---------- Extracted data ----------

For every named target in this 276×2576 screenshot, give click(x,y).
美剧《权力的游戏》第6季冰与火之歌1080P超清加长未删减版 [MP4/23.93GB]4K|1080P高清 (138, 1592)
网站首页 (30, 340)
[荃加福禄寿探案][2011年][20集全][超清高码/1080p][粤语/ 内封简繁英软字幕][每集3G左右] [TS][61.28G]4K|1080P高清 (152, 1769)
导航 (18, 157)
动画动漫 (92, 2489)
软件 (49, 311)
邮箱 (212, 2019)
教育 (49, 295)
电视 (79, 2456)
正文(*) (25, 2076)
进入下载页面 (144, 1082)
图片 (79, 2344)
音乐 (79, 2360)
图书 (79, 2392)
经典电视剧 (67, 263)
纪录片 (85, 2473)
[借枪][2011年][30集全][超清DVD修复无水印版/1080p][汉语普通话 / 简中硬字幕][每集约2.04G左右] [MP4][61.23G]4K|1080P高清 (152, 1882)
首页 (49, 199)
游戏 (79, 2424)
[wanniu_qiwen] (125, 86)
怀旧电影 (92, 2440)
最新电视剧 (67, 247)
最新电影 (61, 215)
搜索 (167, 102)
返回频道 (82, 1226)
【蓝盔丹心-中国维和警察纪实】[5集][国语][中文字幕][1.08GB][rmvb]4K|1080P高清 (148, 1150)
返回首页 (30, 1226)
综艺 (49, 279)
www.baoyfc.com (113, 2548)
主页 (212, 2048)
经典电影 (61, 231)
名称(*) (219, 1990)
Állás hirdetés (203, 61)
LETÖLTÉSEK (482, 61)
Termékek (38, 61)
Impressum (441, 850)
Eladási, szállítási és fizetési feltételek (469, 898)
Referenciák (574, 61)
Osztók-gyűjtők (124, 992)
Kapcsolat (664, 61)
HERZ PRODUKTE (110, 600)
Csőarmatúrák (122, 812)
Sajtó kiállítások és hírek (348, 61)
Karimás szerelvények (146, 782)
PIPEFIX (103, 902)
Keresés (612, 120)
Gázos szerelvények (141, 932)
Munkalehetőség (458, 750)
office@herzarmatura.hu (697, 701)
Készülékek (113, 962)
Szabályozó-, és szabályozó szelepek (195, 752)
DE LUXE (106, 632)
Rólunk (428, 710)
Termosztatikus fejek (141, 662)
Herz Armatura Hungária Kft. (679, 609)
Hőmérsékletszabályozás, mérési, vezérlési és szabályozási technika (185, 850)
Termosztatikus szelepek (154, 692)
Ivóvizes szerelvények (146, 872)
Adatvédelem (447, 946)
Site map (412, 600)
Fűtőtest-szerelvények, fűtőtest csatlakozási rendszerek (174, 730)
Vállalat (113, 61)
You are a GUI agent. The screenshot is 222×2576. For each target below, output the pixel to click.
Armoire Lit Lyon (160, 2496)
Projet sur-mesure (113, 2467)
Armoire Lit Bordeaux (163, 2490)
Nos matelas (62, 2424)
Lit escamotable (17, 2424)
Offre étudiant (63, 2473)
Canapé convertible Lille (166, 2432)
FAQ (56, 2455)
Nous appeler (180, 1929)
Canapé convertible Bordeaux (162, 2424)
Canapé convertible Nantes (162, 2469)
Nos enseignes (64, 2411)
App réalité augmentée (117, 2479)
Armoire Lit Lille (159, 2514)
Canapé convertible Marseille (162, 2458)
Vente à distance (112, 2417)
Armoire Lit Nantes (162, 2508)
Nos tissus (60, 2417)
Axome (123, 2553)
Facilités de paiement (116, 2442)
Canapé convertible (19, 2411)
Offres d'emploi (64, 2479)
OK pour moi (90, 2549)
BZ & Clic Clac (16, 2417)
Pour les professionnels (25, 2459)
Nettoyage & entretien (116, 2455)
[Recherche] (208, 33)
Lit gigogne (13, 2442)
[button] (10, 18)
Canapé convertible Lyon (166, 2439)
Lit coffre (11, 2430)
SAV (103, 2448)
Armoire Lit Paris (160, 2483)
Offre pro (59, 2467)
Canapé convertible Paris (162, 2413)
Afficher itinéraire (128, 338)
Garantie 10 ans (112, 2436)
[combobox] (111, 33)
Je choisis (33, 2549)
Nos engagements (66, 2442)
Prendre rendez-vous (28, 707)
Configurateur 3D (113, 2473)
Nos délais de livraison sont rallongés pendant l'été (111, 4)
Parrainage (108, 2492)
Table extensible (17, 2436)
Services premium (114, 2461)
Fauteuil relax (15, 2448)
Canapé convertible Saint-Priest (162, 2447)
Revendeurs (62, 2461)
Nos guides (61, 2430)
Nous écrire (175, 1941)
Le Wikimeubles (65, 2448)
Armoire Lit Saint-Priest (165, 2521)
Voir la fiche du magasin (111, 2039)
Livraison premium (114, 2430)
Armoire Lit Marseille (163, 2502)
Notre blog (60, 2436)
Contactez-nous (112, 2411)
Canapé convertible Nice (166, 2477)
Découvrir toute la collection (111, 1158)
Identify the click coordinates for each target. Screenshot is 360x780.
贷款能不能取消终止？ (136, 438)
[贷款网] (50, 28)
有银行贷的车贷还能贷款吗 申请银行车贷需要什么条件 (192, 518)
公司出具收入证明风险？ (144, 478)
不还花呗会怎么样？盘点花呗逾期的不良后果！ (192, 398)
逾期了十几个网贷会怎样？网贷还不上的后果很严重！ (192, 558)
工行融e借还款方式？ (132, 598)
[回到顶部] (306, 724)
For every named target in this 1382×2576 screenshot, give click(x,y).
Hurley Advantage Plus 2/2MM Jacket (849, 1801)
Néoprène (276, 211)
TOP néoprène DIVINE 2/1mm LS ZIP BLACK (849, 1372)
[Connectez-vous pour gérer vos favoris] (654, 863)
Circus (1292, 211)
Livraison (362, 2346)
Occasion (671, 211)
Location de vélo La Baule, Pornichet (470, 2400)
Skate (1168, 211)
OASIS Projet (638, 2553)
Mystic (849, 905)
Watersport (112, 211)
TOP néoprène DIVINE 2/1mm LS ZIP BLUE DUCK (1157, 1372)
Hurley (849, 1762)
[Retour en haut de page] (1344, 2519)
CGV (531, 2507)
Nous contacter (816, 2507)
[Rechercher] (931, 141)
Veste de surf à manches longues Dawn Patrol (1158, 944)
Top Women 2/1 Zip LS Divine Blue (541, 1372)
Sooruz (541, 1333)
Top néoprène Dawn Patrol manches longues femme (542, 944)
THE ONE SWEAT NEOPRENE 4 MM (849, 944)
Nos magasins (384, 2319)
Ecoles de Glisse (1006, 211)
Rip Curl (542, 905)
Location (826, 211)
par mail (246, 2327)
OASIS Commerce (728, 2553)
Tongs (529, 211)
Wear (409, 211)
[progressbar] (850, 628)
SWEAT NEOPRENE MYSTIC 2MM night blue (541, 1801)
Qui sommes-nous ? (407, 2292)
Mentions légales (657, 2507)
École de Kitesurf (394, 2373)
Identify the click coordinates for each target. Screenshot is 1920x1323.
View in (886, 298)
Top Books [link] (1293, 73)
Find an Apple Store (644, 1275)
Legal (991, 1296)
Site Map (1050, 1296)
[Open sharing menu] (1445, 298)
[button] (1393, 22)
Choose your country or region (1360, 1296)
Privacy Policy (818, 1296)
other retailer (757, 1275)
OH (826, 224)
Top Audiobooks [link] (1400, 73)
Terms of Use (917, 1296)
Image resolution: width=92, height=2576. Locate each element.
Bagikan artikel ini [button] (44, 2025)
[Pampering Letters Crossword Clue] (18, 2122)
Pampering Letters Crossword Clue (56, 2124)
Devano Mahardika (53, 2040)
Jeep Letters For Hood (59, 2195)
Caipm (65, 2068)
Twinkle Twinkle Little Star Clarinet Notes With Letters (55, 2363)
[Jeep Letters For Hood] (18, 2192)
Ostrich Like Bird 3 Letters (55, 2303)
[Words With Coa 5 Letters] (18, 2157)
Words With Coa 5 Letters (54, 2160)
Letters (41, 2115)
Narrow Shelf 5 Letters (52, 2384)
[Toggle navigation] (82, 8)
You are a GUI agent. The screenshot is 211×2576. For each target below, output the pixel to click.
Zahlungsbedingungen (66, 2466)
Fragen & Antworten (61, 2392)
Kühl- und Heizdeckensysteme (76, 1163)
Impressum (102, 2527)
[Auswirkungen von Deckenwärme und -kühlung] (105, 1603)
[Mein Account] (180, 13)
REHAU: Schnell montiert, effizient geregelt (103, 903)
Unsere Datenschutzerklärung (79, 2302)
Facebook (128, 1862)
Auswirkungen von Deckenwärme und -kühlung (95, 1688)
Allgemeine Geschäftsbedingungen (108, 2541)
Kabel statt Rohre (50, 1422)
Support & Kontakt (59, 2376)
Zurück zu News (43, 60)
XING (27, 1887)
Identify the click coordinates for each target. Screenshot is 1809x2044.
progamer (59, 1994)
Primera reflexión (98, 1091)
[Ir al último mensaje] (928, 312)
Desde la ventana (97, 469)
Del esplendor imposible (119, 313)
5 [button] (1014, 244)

----------

Work instruction – Beginning at the top of the entries above, output each line exactly, and end with the line in which "FAQ (56, 2455)" appears.

Problem solution –
For every named target in this 276×2576 screenshot, give click(x,y).
美剧《权力的游戏》第6季冰与火之歌1080P超清加长未删减版 [MP4/23.93GB]4K|1080P高清 (138, 1592)
网站首页 (30, 340)
[荃加福禄寿探案][2011年][20集全][超清高码/1080p][粤语/ 内封简繁英软字幕][每集3G左右] [TS][61.28G]4K|1080P高清 (152, 1769)
导航 (18, 157)
动画动漫 (92, 2489)
软件 (49, 311)
邮箱 (212, 2019)
教育 (49, 295)
电视 (79, 2456)
正文(*) (25, 2076)
进入下载页面 (144, 1082)
图片 (79, 2344)
音乐 (79, 2360)
图书 (79, 2392)
经典电视剧 (67, 263)
纪录片 (85, 2473)
[借枪][2011年][30集全][超清DVD修复无水印版/1080p][汉语普通话 / 简中硬字幕][每集约2.04G左右] [MP4][61.23G]4K|1080P高清 (152, 1882)
首页 (49, 199)
游戏 (79, 2424)
[wanniu_qiwen] (125, 86)
怀旧电影 (92, 2440)
最新电视剧 (67, 247)
最新电影 (61, 215)
搜索 (167, 102)
返回频道 (82, 1226)
【蓝盔丹心-中国维和警察纪实】[5集][国语][中文字幕][1.08GB][rmvb]4K|1080P高清 (148, 1150)
返回首页 (30, 1226)
综艺 (49, 279)
www.baoyfc.com (113, 2548)
主页 (212, 2048)
经典电影 (61, 231)
名称(*) (219, 1990)
Állás hirdetés (203, 61)
LETÖLTÉSEK (482, 61)
Termékek (38, 61)
Impressum (441, 850)
Eladási, szállítási és fizetési feltételek (469, 898)
Referenciák (574, 61)
Osztók-gyűjtők (124, 992)
Kapcsolat (664, 61)
HERZ PRODUKTE (110, 600)
Csőarmatúrák (122, 812)
Sajtó kiállítások és hírek (348, 61)
Karimás szerelvények (146, 782)
PIPEFIX (103, 902)
Keresés (612, 120)
Gázos szerelvények (141, 932)
Munkalehetőség (458, 750)
office@herzarmatura.hu (697, 701)
Készülékek (113, 962)
Szabályozó-, és szabályozó szelepek (195, 752)
DE LUXE (106, 632)
Rólunk (428, 710)
Termosztatikus fejek (141, 662)
Herz Armatura Hungária Kft. (679, 609)
Hőmérsékletszabályozás, mérési, vezérlési és szabályozási technika (185, 850)
Termosztatikus szelepek (154, 692)
Ivóvizes szerelvények (146, 872)
Adatvédelem (447, 946)
Site map (412, 600)
Fűtőtest-szerelvények, fűtőtest csatlakozási rendszerek (174, 730)
Vállalat (113, 61)
You are a GUI agent. The screenshot is 222×2576. For each target below, output the pixel to click.
Armoire Lit Lyon (160, 2496)
Projet sur-mesure (113, 2467)
Armoire Lit Bordeaux (163, 2490)
Nos matelas (62, 2424)
Lit escamotable (17, 2424)
Offre étudiant (63, 2473)
Canapé convertible Lille (166, 2432)
FAQ (56, 2455)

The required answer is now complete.